:: THE PROBLEM ::
From the records below, extract only the lines running from the line with "Select the full-length" to the line with "Expand the CAM", both lines included, reproducing them exactly.

Stored data entries
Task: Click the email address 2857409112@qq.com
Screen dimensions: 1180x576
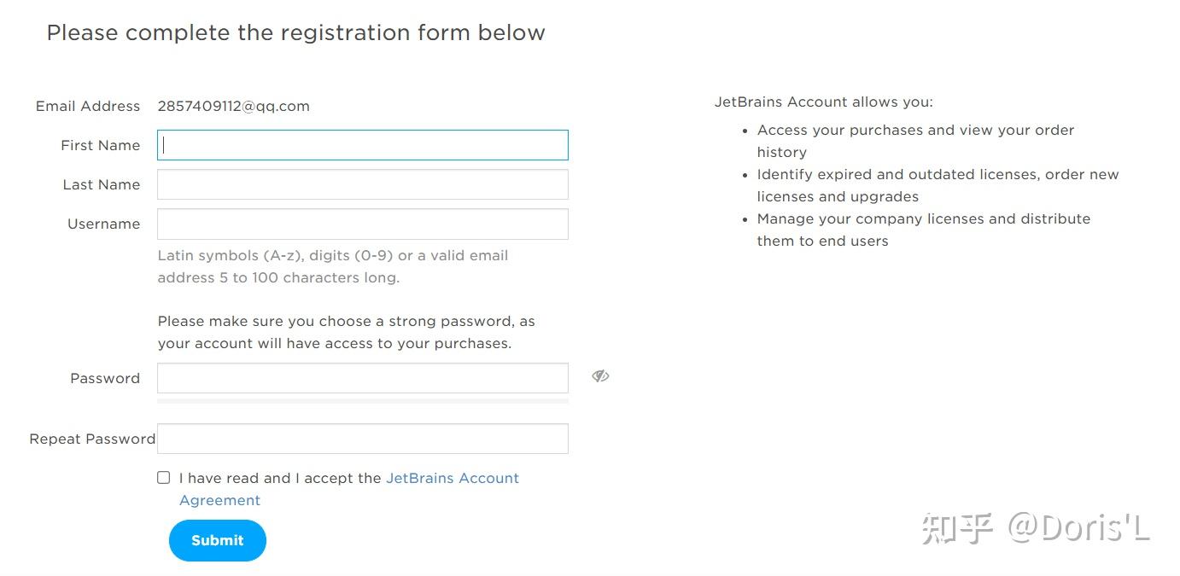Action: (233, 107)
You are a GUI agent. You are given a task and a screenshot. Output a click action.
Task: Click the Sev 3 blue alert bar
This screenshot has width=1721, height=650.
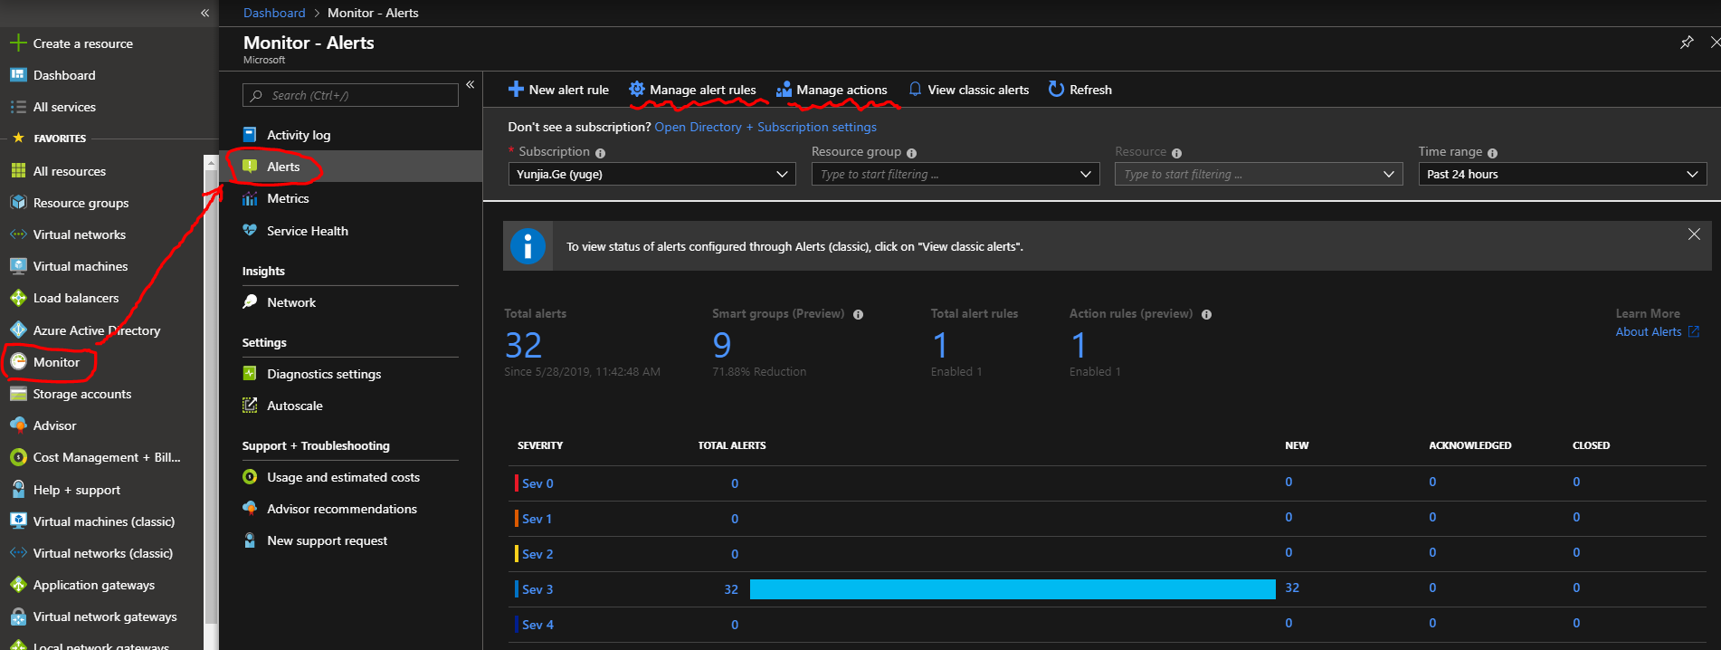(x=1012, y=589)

---

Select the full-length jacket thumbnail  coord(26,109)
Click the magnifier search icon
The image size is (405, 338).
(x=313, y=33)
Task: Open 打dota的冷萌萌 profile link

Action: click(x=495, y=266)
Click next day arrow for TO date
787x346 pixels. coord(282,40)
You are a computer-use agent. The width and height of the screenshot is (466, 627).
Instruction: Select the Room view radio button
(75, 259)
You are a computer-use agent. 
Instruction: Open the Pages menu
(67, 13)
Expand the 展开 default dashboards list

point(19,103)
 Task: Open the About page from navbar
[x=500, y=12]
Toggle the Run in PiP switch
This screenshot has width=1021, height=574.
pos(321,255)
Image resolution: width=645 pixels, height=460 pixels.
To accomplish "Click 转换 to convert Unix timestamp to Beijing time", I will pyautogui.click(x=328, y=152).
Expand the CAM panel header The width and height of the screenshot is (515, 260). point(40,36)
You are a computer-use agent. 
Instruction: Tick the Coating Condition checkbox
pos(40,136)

:: COMPLETED EXERCISE ::
Select the full-length jacket thumbnail  coord(26,109)
Click the magnifier search icon
The image size is (405, 338).
(x=313, y=33)
Task: Open 打dota的冷萌萌 profile link

Action: click(x=495, y=266)
Click next day arrow for TO date
787x346 pixels. coord(282,40)
You are a computer-use agent. The width and height of the screenshot is (466, 627).
Instruction: Select the Room view radio button
(75, 259)
You are a computer-use agent. 
Instruction: Open the Pages menu
(67, 13)
Expand the 展开 default dashboards list

point(19,103)
 Task: Open the About page from navbar
[x=500, y=12]
Toggle the Run in PiP switch
This screenshot has width=1021, height=574.
pos(321,255)
Image resolution: width=645 pixels, height=460 pixels.
To accomplish "Click 转换 to convert Unix timestamp to Beijing time", I will pyautogui.click(x=328, y=152).
Expand the CAM panel header The width and height of the screenshot is (515, 260). point(40,36)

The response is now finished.